Simon Frey
Simon Frey

Reputation: 2949

Keep MongoDB connection open in serverless framework

I want to access a MongoDB from within a AWS lambda function deployed with the serverless framework (serverless.com)

There is an example by the framework on how they open it (https://github.com/serverless/examples/blob/master/aws-node-rest-api-mongodb/handler.js)

But if I understand the code correctly they open and close the connection for every request (relevant code of the example):

const mongoString = ''; // MongoDB Url

const dbExecute = (db, fn) => db.then(fn).finally(() => db.close());
function dbConnectAndExecute(dbUrl, fn) {
  return dbExecute(mongoose.connect(dbUrl, { useMongoClient: true }), fn);
}

module.exports.createUser = (event, context, callback) => {
     dbConnectAndExecute(mongoString, () => (
       user
       .save()
       .then(() => callback(null, {
       statusCode: 200,
       body: JSON.stringify({ id: user.id }),
      }))
      .catch(err => callback(null, createErrorResponse(err.statusCode, err.message)))
    ));
};

Is my assumption wrong and the connection is staying alive? If not, how would a correct pattern for keeping the connection open look like. I know that in AWS lambda there can be a global state, but apparently the serverless framework is removing everything after a single run as no state I set globally is persisted.

Upvotes: 0

Views: 796

Answers (1)

Gareth McCumskey
Gareth McCumskey

Reputation: 1540

If you want the connection to remain after for subsequent requests to teh warmed Lambda function, you should open the connection outside of the Lambda function itself, within the same scope as the const's you declare at the top of your example. The Serverless Framework is not the one closing anything, this is a feature of Lambda itself.

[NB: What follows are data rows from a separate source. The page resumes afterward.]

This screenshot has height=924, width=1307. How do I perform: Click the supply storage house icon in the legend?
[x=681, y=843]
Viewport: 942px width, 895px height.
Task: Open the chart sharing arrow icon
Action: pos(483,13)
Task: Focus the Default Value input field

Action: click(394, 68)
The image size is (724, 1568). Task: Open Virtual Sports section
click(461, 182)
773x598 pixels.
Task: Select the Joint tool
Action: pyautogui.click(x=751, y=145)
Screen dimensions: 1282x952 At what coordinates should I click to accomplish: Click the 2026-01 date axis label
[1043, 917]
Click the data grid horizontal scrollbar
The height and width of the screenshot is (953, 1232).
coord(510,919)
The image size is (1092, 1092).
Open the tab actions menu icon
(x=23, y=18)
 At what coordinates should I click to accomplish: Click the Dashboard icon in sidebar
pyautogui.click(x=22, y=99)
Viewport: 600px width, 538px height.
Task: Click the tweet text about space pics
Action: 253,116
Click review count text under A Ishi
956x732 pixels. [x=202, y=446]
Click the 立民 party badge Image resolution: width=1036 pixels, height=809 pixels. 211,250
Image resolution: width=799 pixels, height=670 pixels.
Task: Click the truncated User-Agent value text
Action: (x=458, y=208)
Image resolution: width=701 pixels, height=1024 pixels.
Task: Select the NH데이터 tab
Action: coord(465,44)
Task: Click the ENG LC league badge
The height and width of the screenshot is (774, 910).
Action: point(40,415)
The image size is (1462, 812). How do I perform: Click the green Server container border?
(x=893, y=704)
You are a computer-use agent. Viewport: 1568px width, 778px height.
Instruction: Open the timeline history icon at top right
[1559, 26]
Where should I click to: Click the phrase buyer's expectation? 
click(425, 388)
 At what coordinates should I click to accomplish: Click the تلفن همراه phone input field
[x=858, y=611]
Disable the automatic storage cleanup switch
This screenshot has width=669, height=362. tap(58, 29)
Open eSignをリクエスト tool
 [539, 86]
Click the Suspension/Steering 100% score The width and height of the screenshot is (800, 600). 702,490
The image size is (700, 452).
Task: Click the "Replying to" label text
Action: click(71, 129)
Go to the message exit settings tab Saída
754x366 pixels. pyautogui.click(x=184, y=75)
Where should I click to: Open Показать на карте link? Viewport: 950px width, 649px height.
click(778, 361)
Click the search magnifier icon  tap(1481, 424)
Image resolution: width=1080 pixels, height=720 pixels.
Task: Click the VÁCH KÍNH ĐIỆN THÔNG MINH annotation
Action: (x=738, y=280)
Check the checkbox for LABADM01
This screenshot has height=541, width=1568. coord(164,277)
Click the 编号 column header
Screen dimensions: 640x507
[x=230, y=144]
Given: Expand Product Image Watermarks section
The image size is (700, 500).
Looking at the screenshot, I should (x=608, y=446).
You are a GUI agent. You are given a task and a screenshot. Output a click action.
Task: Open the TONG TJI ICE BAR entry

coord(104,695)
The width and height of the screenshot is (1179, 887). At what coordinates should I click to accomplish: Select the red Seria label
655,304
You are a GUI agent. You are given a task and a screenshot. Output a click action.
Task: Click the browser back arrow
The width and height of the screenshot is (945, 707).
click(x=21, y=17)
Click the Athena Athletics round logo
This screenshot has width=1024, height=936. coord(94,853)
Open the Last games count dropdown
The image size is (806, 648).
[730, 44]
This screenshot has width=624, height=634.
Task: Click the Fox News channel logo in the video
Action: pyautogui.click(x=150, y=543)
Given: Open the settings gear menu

In addition, you are using a function called, dbConnectAndExecute, where it would probably be more useful to connect outside the function and then execute within; i.e. break up that function. This way your connection remains open but the execution is discarded after the Lambda executes.

One word of caution. Watch out for too many open connections on your MongoDB cluster. This is one of the reasons I prefer to use a service like DynamoDB where connections just don't exist; everything is performed over an API call. If you have 1000 simultaneously executing Lambda functions, each will have its own connection and may cause failure in queries later.